SC19 Proceedings

The International Conference for High Performance Computing, Networking, Storage, and Analysis

Operational Data Analytics


Authors: Michael Ott (Leibniz Supercomputing Centre), Melissa Romanus Abdelbaky (Lawrence Berkeley National Laboratory), Keiji Yamamoto (RIKEN), Luca Bortot (ENI, Italy), Michael Mason (Los Alamos National Laboratory)

Abstract: For a couple of years now, multiple supercomputing sites around the globe have development and implementation projects underway for expanded monitoring frameworks collecting operational parameters of HPC systems and facility support infrastructure into a single unified database, providing a new and more comprehensive overview of all operations. These early adopter sites have already deployed these systems into production and are collecting a valuable repository of performance data. What to do with this wealth of data, how to process and analyze it, and how to feed it back into improved operations, will be the topic of this BoF session.
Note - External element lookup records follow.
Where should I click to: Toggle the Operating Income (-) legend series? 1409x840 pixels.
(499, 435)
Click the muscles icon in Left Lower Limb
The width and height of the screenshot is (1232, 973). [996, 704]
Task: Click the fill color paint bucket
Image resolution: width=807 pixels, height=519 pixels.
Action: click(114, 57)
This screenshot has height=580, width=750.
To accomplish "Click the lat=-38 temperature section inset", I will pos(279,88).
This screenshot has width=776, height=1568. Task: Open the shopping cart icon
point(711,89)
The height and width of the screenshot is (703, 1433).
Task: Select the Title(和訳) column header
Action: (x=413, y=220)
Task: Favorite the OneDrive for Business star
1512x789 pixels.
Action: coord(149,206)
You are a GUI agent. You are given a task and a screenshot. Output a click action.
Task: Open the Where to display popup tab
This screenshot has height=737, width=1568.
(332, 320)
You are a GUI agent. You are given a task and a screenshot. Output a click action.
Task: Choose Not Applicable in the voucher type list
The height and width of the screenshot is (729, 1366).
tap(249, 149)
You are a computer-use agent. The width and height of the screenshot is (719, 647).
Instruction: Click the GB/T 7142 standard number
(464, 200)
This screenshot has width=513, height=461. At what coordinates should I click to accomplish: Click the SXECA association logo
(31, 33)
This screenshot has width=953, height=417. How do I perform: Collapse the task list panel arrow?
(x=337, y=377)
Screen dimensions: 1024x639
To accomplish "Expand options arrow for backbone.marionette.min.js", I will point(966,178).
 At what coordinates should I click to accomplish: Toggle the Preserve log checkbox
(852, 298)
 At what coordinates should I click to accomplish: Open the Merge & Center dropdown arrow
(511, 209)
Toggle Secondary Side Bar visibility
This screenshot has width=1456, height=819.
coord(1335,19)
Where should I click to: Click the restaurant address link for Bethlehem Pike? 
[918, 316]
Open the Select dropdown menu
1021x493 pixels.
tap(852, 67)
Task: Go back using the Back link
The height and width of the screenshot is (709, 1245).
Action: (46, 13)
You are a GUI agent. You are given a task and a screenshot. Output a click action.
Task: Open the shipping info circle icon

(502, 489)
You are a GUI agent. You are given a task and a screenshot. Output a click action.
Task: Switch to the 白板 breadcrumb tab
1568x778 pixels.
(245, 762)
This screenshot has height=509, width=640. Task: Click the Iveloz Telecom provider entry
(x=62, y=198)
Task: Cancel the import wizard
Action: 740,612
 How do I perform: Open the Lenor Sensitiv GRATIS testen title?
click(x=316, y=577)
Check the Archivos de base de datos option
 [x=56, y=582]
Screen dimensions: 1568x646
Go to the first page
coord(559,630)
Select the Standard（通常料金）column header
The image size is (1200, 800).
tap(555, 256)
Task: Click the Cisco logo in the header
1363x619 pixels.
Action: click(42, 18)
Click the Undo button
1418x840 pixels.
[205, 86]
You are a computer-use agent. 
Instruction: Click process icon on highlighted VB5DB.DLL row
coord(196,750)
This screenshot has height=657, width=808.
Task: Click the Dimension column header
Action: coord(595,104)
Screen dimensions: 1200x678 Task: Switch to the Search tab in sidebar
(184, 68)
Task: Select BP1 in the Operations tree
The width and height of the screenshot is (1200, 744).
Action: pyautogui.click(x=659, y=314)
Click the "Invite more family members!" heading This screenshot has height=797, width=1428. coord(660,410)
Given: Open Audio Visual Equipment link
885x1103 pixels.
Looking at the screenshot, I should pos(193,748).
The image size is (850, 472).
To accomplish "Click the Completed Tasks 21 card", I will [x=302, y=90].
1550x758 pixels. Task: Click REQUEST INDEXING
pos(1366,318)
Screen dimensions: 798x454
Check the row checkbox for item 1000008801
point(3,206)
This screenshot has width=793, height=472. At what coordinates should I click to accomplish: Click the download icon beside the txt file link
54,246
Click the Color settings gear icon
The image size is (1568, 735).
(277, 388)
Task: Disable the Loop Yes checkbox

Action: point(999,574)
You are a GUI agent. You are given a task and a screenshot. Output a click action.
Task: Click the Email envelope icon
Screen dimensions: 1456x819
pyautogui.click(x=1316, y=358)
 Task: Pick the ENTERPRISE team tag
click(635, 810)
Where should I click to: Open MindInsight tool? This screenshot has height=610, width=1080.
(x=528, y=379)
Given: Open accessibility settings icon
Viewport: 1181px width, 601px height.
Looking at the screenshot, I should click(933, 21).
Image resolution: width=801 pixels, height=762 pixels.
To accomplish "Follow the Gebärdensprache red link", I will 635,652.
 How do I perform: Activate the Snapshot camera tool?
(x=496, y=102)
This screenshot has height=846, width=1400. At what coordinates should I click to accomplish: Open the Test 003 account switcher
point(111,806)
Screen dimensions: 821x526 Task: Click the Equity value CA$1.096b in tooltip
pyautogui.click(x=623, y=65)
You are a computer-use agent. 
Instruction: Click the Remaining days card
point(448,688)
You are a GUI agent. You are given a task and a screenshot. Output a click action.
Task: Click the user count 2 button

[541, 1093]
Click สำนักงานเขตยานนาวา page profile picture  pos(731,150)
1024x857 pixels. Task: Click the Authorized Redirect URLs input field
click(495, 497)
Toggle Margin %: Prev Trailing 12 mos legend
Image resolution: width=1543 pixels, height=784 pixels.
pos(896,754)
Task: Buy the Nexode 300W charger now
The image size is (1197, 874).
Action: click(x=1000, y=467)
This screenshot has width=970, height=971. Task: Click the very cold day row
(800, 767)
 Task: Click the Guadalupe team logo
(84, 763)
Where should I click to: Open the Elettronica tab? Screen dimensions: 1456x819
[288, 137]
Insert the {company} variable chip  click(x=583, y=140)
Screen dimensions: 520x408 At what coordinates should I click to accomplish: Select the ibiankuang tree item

Long Description: The Energy Efficient HPC Working Group (EE HPC WG) and others have long argued that comprehensive and fine-grained instrumentation and monitoring of HPC systems and their infrastructures are required to better understand, control, and optimize HPC operations. Many supercomputing sites have followed this path and deployed quite intensive instrumentation in their data centers. Leveraging scalable NoSQL databases and other big data technologies, some of them were able to develop and deploy sophisticated monitoring frameworks that can collect, store, and retrieve telemetry data from thousands of devices at high resolution. Those frameworks now allow for the collection of data at all levels of HPC operations: from site level power provisioning and cooling infrastructures down to individual compute nodes and their sub-components and in some cases even telemetry data from the HPC operating system and applications. The next big challenge is now making use of this data treasure.

There are plenty of use cases for exploiting all this monitoring data. The most obvious ones are data center infrastructure performance optimization and Fault Detection & Diagnostics (FDD). More sophisticated scenarios foresee feeding this data back to facility control systems or batch schedulers to optimize the energy performance or utilization of the infrastructure and HPC systems.

As leading edge sites have already deployed high resolution monitoring, they are now developing tools to explore and analyze the vast amounts of data they are collecting and to leverage it for their operations. Other sites are just beginning their own deployment of expanded monitoring tools and about to face the same issues and challenges the pioneering sites faced.

The EE HPC WG has created a team for Operational Data Analytics (ODA) to provide a forum for sites engaged in these activities to share and discuss their ideas, implementations, use cases, and outcomes. The ODA team is organizing this BoF session to bring together sites that have gained experience with ODA processes with those who are in the midst of development and/or planning to deploy such systems. There are plenty of lessons to be learned and ideas to be shared that could help all parties in their endeavors and potentially reduce duplicated efforts. Likewise, attendees with a background in data analytics and machine learning could provide valuable feedback and share experiences.